(Beginning of Records supplied)

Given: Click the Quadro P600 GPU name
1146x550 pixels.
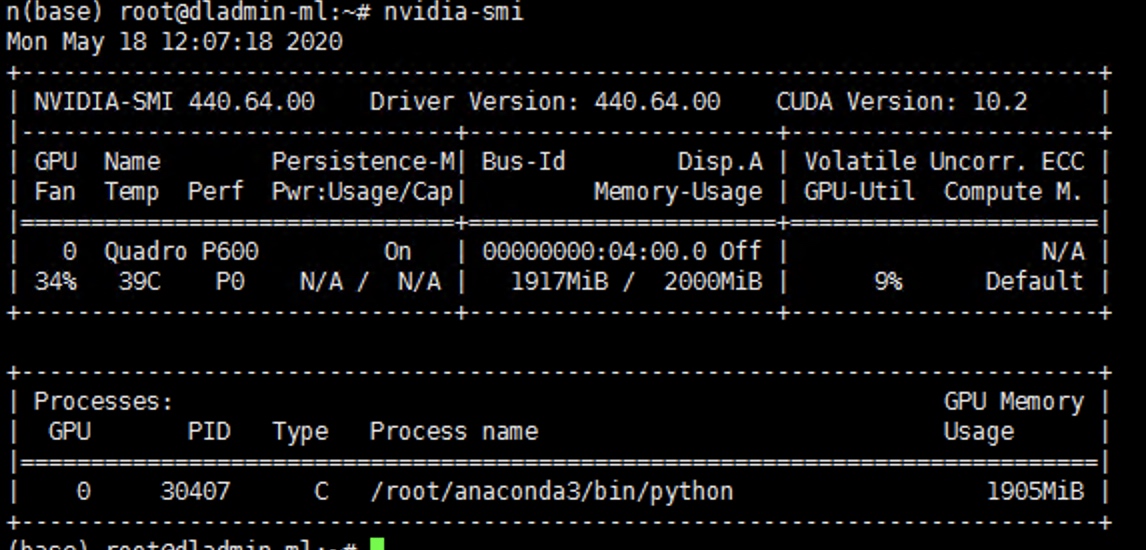Looking at the screenshot, I should tap(181, 252).
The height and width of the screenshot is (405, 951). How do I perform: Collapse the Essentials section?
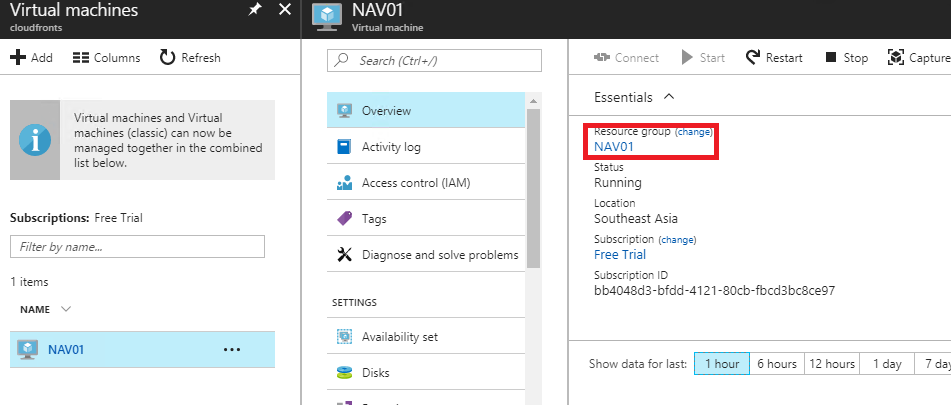coord(669,97)
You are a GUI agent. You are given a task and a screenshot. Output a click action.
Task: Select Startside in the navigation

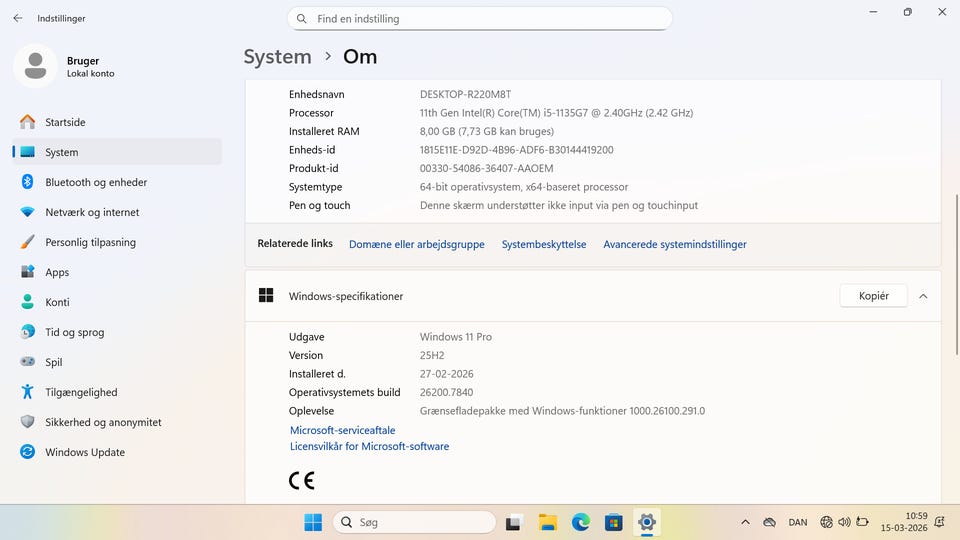65,122
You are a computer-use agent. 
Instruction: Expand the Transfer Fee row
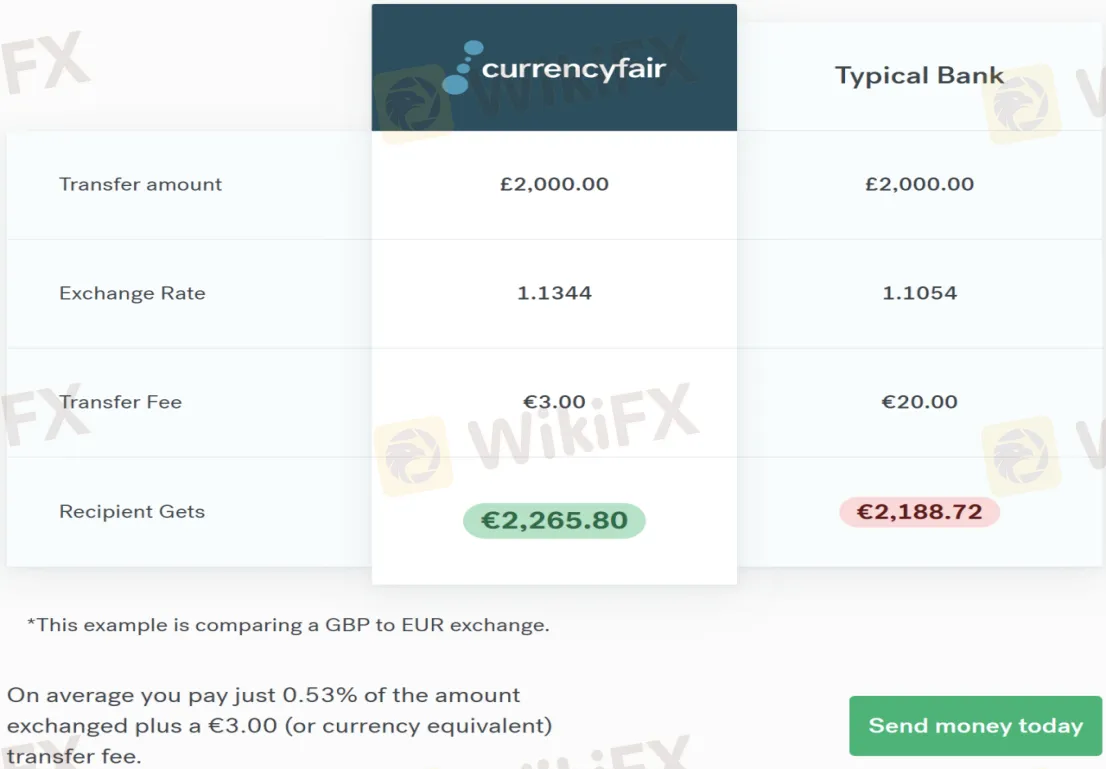coord(120,402)
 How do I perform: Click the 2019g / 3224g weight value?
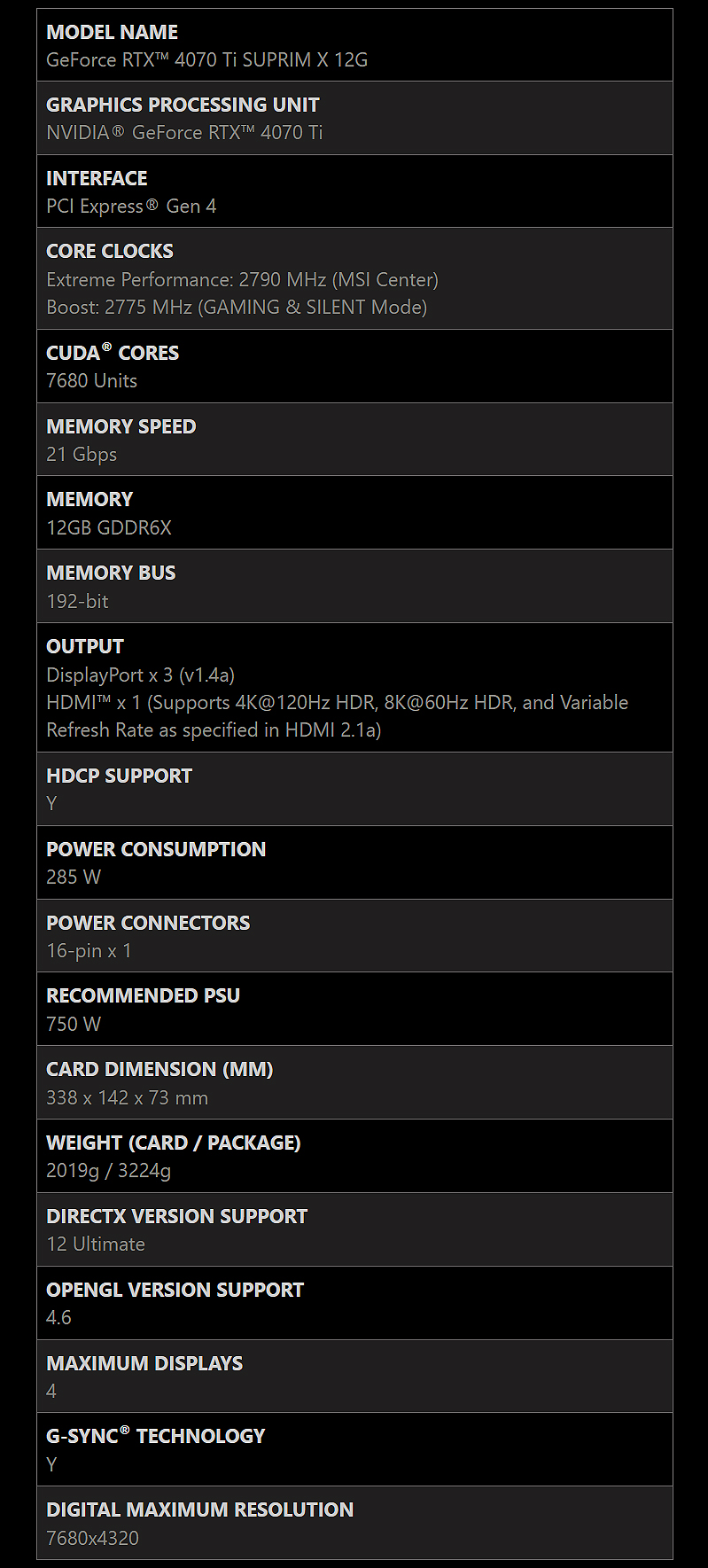[x=108, y=1171]
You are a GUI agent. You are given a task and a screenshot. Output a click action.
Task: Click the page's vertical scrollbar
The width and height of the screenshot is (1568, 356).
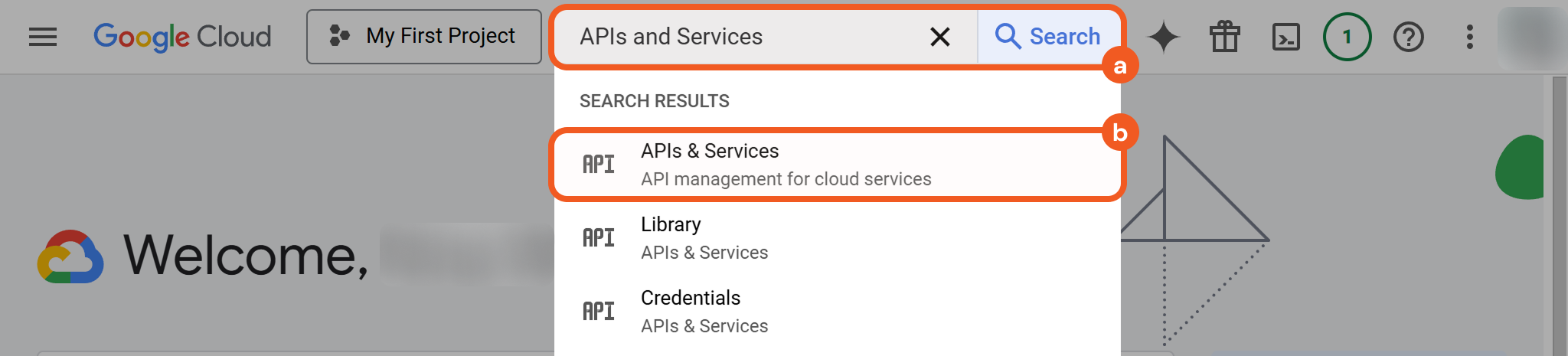click(1559, 214)
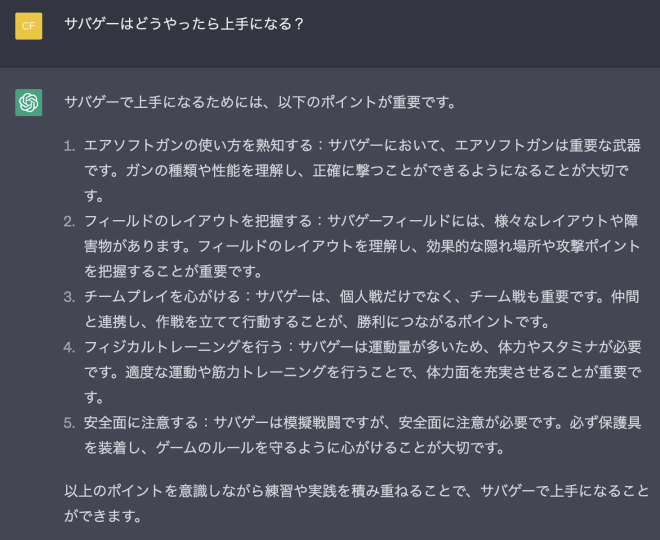
Task: Click the closing paragraph starting with 以上のポイント
Action: point(356,491)
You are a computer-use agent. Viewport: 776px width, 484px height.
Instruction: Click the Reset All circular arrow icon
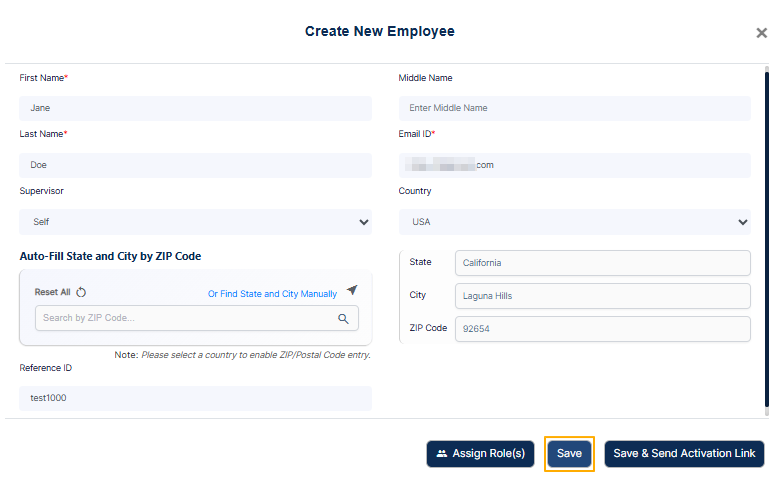pyautogui.click(x=81, y=292)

(End of Records supplied)

**Your goal:**
Lines with "agent": copy every one of them from the listing above.

**Completed exercise:**
You are a GUI agent. You are given a task and a screenshot. Output a click action.
You are a computer-use agent. 
You are a GUI agent. You are given a task and a screenshot. Output a click action.
You are a computer-use agent. Viewport: 776px width, 484px height.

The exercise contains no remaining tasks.